- _Seitentext_:
-=-=-

# Master/Monitor Problem mit Traktor 2.5



## DJDoom (13. August 2004)

Servus!

Ich nutze Native Instruments' Traktor 2.5 (registered) auf einem 

P3 650MHz
128MB SDRAM
Riva TNT2 M64
Win XP Prof. ohne SP

Dazu benutze ich 2 Creative Soundblaster PCI und eine Soundblaster 16...
Gut ich weiss das sind billige Karten, aber mit ASIO (u.a. bei Cubase dabei ;-)) lässt sich das schon ganz vernünftig regeln. 
Ich verwende also eine PCI-Karte als Master - den Output schalte ich auf meine Anlage - das gibt mit Winamp etc. absolut keine Probleme.
Die Soundblaster 16 benutz ich als Monitor.
Rein vom Mixen etc gibt's keine Probleme... auch nicht mit den Settings für Monitor oder Master.

Das Problem aber ist:
Ich kann damit nicht live auflegen - jedes Mal wenn ich ein Lied abspiele klingt das am Anfang noch normal, irgendwann klingt's dann ein wenig verzerrt. Spätestens beim 2. Lied verreisst der Sound total... klingt ein wenig wie wenn 2 Tonspuren asynchron übereinanderlaufen - aber es handelt sich ja um das gleiche Lied? Auf dem Monitor läuft alles normal. Wenn ich Master und Monitor umschalte (d.h. die PCI als Monitor und die SB16 als Master) hab ich denselben Effekt beim Monitor.

-=-=-

- _Übungsaufgaben_:
A) Erläutern Sie anhand des Seitentexts, weshalb der Verfasser die Soundkarten trotz des Eingeständnisses „das sind billige Karten“ für brauchbar hält.
B) Beantworten Sie folgende Fragen zum Seitentext:
(i) Welche Grafikkarte ist in dem Rechner verbaut?
(ii) Welche Soundkarte verwendet der Verfasser als Monitor?
(iii) Was geschieht, wenn Master und Monitor umgeschaltet werden?

-=-=-

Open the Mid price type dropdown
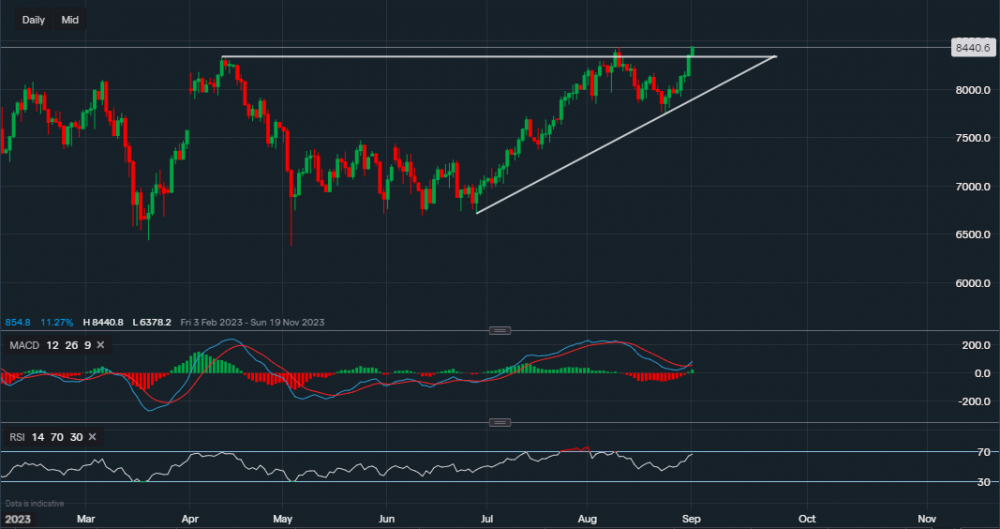 pyautogui.click(x=70, y=20)
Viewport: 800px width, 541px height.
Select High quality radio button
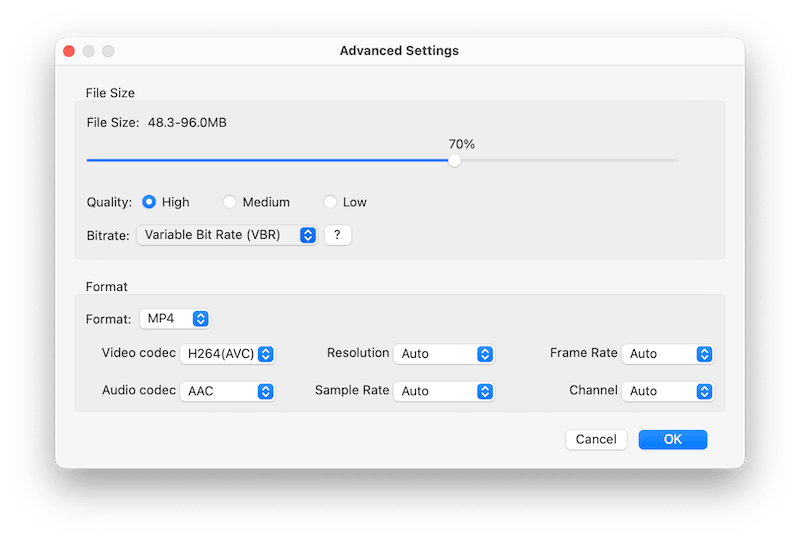149,202
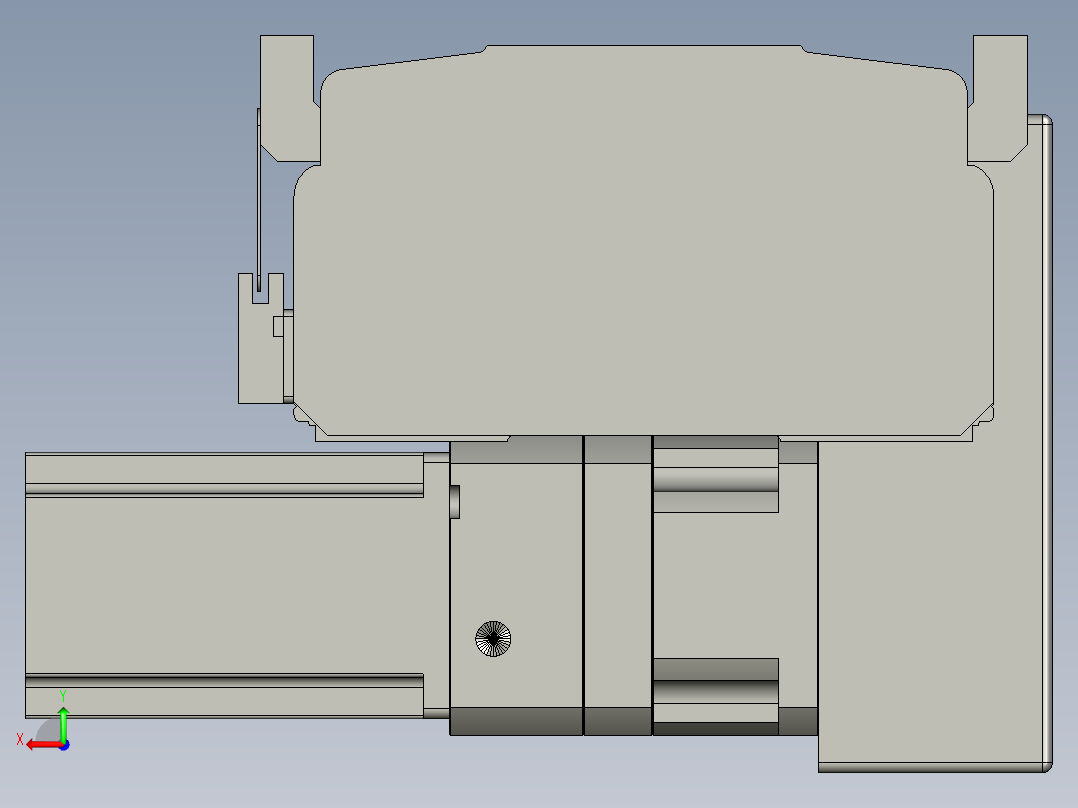Click the red X axis label
Screen dimensions: 1078x808
(20, 739)
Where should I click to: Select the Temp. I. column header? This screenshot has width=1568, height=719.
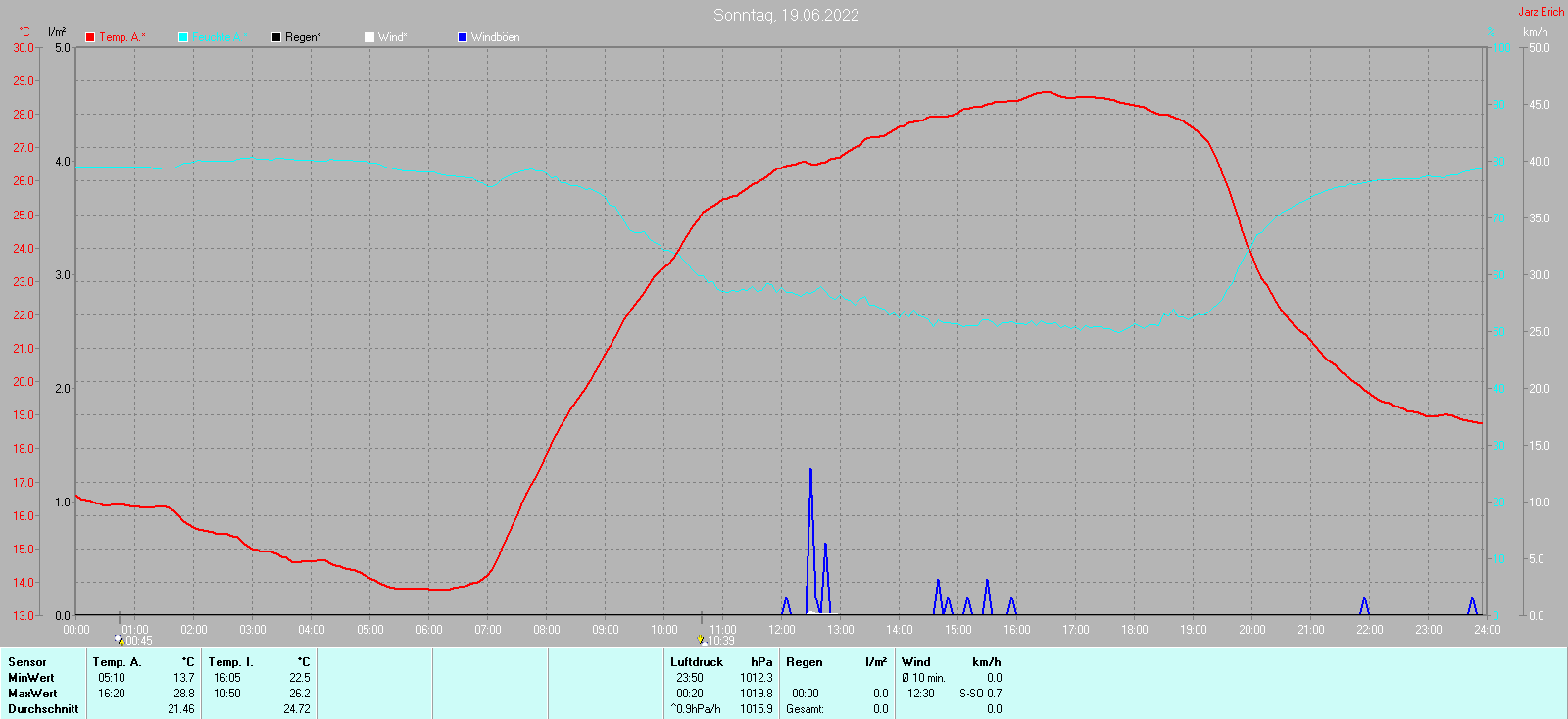point(230,662)
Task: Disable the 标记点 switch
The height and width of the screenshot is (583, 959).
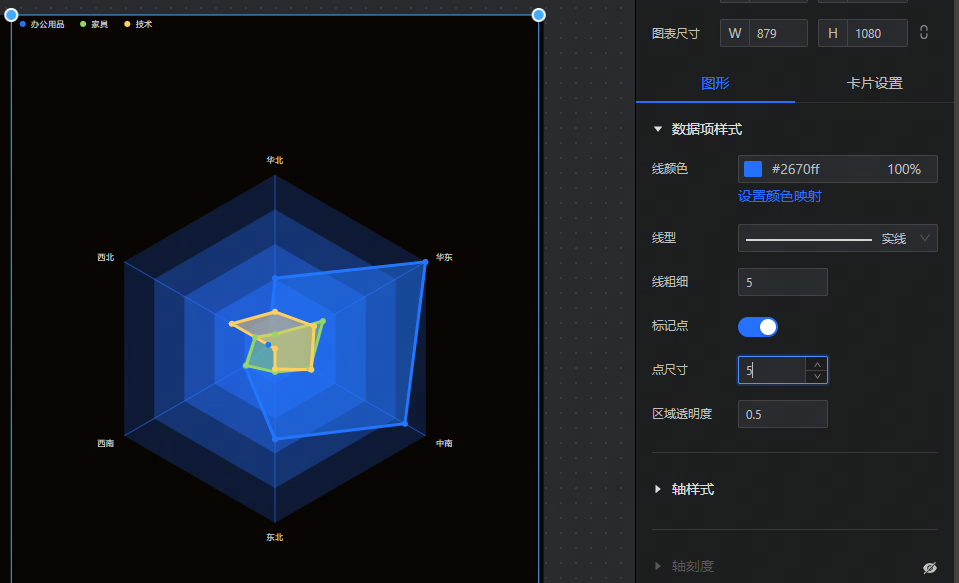Action: point(757,327)
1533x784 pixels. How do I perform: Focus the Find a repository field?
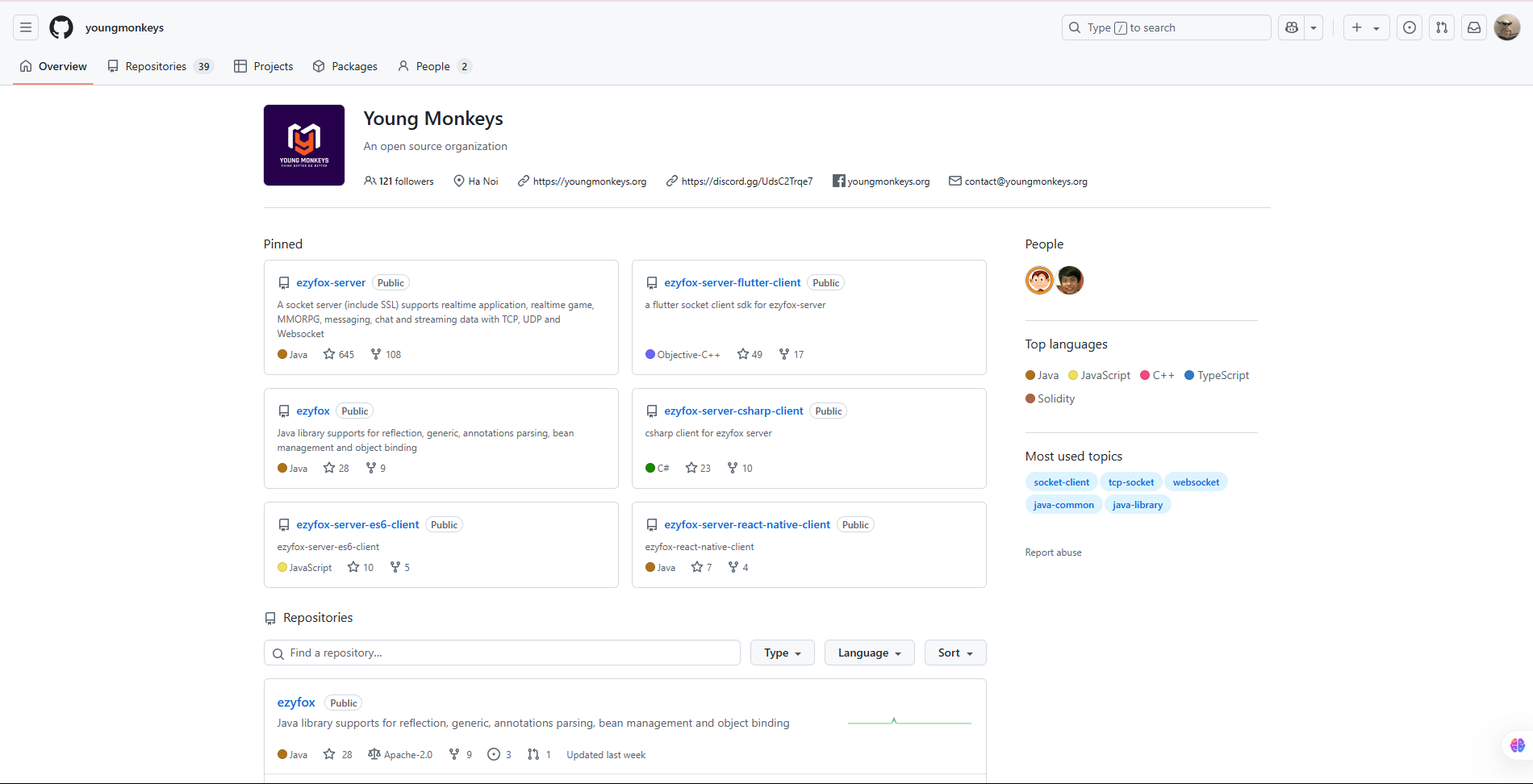click(x=502, y=653)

-=-=-

- _Musterlösungen_:
A) Mit ASIO lasse sich das nach Aussage des Verfassers „schon ganz vernünftig regeln“. Die geringe Qualität der Karten sieht er daher nicht als Hindernis.

B)
(i) Eine Riva TNT2 M64.
(ii) Die Soundblaster 16.
(iii) Derselbe Effekt tritt dann beim Monitor auf.